January 12th 2008: Antimatter Cloud Traced To Binary Stars. Four years of observations from the European Space Agency’s Integral (INTErnational Gamma-Ray Astrophysics Laboratory) satellite may have cleared up one of the most vexing mysteries in our Milky Way: the origin of a giant cloud of antimatter surrounding the galactic center. What? I look at NASA 01.09.08 .
Integral mapped the glow of 511 keV gamma rays from electron-positron annihilation. The map shows the whole sky, with the galactic center in the middle. The emission extends to the right.

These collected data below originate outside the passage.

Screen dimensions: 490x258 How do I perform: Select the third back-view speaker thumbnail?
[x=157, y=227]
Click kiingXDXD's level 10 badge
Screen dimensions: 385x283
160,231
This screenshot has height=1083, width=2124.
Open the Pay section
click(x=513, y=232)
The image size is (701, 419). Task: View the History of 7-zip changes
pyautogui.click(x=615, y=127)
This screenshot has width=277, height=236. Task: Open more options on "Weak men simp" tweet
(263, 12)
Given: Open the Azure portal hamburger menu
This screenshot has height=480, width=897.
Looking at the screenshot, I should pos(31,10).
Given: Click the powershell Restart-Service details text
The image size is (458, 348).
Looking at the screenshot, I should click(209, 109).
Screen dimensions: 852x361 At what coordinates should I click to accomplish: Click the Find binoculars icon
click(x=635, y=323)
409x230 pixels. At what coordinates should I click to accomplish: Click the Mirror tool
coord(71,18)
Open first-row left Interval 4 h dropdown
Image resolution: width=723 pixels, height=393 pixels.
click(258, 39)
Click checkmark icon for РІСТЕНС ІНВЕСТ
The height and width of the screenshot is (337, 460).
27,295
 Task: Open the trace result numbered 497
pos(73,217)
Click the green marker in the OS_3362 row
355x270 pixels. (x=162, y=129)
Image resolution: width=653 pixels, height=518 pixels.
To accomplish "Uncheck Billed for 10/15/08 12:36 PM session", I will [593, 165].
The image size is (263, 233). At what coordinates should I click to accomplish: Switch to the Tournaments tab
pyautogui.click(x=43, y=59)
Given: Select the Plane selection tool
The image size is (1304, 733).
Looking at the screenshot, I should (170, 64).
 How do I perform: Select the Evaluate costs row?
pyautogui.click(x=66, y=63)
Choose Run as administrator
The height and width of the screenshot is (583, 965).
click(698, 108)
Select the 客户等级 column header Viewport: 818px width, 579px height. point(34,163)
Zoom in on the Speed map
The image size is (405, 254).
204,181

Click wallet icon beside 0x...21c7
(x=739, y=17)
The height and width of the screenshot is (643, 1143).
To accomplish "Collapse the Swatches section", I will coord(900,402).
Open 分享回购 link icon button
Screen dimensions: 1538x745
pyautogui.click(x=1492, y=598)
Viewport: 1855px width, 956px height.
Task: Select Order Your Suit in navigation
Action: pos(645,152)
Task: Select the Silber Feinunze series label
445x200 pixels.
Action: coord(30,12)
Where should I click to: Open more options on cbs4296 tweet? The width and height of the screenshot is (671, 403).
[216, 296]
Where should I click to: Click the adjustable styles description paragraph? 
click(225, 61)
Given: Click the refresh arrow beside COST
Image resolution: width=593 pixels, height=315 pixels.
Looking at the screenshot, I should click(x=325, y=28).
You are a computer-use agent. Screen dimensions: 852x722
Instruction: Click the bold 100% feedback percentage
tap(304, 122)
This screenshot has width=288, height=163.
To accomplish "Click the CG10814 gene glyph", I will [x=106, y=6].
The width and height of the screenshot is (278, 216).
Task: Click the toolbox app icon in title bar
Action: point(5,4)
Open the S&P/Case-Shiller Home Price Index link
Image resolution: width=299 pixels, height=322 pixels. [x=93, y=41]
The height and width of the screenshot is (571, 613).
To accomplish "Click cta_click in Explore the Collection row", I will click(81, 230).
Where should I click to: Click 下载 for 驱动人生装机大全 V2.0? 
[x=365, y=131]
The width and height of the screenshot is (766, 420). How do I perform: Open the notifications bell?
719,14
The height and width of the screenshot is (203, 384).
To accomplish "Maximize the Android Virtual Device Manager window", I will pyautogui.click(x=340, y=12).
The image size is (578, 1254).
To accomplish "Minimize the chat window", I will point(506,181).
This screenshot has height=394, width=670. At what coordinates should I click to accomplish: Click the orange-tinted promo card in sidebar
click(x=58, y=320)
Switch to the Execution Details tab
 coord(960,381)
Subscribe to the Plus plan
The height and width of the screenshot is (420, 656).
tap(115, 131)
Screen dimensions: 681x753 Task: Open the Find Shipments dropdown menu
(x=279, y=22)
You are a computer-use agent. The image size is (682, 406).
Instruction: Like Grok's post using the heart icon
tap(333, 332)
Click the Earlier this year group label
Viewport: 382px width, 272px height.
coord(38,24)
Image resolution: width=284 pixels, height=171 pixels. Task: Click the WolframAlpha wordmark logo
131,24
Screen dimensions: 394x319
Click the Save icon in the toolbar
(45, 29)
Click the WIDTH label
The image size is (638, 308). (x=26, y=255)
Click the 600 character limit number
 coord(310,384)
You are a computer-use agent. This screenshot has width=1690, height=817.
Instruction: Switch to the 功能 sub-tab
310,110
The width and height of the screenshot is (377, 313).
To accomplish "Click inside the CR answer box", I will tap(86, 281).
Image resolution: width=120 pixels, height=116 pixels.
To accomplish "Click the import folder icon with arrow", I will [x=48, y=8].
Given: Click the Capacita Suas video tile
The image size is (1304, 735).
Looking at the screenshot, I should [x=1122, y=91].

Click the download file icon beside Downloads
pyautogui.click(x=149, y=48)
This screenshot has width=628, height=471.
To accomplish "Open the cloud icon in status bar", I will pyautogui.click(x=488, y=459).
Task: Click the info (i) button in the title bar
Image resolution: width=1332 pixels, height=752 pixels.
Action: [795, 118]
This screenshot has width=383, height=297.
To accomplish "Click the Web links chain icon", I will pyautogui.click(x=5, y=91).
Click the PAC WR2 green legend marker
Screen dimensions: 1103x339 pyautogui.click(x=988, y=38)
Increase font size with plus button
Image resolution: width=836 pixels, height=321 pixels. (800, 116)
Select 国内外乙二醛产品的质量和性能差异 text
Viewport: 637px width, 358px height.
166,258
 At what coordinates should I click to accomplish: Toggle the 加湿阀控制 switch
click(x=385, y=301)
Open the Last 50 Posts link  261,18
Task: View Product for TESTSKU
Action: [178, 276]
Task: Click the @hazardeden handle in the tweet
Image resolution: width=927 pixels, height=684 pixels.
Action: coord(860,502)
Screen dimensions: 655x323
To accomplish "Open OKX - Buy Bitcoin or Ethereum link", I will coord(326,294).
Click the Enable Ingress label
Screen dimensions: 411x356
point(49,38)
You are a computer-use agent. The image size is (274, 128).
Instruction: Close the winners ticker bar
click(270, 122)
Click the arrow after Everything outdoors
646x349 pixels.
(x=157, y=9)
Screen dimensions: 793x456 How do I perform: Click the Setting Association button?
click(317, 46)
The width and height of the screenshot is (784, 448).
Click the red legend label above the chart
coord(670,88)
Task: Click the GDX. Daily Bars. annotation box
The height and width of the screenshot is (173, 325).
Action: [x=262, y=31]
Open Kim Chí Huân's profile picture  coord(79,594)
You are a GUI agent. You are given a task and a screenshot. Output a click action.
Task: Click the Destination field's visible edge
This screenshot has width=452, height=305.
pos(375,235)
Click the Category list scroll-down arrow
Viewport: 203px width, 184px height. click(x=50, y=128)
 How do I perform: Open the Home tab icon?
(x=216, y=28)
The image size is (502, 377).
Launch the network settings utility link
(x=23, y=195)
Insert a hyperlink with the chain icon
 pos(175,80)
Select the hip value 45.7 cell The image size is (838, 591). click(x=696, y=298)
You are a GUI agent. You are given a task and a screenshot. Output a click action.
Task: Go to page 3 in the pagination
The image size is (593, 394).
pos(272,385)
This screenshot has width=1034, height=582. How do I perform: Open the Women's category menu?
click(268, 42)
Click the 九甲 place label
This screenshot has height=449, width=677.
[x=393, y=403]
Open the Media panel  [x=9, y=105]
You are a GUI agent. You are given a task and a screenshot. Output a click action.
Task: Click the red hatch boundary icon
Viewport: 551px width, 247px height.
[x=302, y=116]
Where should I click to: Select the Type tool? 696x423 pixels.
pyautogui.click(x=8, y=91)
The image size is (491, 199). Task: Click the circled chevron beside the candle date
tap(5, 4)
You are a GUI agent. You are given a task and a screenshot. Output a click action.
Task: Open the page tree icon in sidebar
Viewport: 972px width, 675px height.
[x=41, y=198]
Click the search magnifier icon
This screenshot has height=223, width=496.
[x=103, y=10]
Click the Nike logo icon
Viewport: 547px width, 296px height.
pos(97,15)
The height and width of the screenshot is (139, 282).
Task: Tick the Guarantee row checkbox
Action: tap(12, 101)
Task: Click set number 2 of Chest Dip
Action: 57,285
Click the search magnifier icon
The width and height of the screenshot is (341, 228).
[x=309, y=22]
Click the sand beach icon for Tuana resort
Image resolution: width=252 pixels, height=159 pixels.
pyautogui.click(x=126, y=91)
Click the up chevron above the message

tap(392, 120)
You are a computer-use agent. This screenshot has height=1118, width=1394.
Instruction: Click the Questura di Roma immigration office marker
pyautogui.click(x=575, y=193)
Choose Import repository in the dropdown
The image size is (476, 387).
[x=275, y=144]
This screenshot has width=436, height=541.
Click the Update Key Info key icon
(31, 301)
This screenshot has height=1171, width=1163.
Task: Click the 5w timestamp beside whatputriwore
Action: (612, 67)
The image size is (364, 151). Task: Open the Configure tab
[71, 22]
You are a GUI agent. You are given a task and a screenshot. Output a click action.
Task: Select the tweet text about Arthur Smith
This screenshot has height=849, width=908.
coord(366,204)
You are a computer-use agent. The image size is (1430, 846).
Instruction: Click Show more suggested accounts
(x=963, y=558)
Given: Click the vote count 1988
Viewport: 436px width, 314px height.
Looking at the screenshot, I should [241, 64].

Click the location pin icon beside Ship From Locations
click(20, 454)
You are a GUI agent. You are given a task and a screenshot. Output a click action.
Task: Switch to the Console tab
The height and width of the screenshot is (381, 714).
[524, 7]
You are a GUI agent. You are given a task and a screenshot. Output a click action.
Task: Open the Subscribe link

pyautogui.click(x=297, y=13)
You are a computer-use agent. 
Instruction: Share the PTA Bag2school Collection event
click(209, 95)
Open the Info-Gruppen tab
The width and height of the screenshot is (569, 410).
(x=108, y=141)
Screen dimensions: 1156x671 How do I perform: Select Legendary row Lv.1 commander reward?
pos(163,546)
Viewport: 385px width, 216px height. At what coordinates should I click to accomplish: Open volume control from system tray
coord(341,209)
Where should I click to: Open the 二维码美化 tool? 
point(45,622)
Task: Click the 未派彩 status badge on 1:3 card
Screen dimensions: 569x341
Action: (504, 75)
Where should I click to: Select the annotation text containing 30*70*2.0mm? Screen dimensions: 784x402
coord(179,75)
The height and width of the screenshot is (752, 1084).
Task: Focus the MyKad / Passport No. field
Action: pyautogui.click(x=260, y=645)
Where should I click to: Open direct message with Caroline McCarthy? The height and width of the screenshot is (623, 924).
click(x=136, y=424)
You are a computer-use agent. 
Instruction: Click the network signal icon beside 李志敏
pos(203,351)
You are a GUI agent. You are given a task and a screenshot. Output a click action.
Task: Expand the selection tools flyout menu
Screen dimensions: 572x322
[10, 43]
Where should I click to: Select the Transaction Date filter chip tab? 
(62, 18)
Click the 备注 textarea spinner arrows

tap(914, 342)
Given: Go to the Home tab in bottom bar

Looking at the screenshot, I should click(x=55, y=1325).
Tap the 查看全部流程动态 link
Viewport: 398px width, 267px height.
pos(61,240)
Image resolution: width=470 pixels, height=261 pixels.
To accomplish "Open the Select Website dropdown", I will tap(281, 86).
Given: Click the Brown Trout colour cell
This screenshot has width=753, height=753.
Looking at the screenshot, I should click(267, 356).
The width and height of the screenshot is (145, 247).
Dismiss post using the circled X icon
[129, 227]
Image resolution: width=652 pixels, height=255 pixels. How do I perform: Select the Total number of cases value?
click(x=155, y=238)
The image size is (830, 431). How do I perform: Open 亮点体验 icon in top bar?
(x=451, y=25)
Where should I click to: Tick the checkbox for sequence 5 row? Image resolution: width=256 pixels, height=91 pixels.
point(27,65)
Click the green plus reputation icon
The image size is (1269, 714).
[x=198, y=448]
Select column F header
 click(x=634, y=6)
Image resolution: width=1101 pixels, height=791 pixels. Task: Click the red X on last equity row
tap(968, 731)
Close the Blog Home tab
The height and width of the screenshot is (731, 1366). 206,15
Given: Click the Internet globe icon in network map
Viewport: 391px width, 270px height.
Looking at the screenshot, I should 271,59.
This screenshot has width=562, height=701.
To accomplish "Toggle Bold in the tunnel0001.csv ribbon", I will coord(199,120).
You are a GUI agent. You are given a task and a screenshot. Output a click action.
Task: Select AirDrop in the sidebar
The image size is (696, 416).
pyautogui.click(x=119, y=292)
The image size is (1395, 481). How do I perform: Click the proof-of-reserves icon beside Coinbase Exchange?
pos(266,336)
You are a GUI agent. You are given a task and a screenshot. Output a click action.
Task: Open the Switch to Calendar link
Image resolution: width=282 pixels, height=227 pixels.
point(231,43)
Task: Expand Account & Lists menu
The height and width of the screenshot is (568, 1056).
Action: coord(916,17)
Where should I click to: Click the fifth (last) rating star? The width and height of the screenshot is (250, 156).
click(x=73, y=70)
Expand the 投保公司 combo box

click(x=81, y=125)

Look at the picture of M87 in the earlier post. They show the same kind of nucleus. The cloud shows up because of the gamma rays it emits when individual particles of antimatter, in this case positrons, encounter electrons, their normal matter counterpart, and annihilate one another.
Integral found that the cloud extends farther on the western side of the galactic center than it does on the eastern side. This imbalance matches the distribution of a population of binary star systems that contain black holes or neutron stars, strongly suggesting that these binaries are churning out at least half of the antimatter, and perhaps all of it. The detection of an asymmetry. It is lopsided with twice as much on one side of the galactic centre as the other. Such a distribution is highly unusual because gas in the inner region of the galaxy is relatively evenly distributed.
The cloud itself is roughly 10,000 light-years across, and generates the energy of about 10,000 Suns. The cloud shines brightly in gamma rays due to a reaction governed by Einstein’s famous equation E=mc^2. Negatively charged subatomic particles known as electrons collide with their antimatter counterparts, positively charged positrons. When electrons and positrons meet, they can annihilate one another and convert all of their mass into gamma rays with energies of 511,000 electron-volts (511 keV). Scientists don’t understand how low-mass X-ray binaries could produce enough positrons to explain the cloud, and they also don’t know how they escape from these systems. "We expected something unexpected, but we did not expect this," says Skinner. The antimatter is probably produced in a region near the neutron stars and black holes, where powerful magnetic fields launch jets of particles that rip through space at near-light speed.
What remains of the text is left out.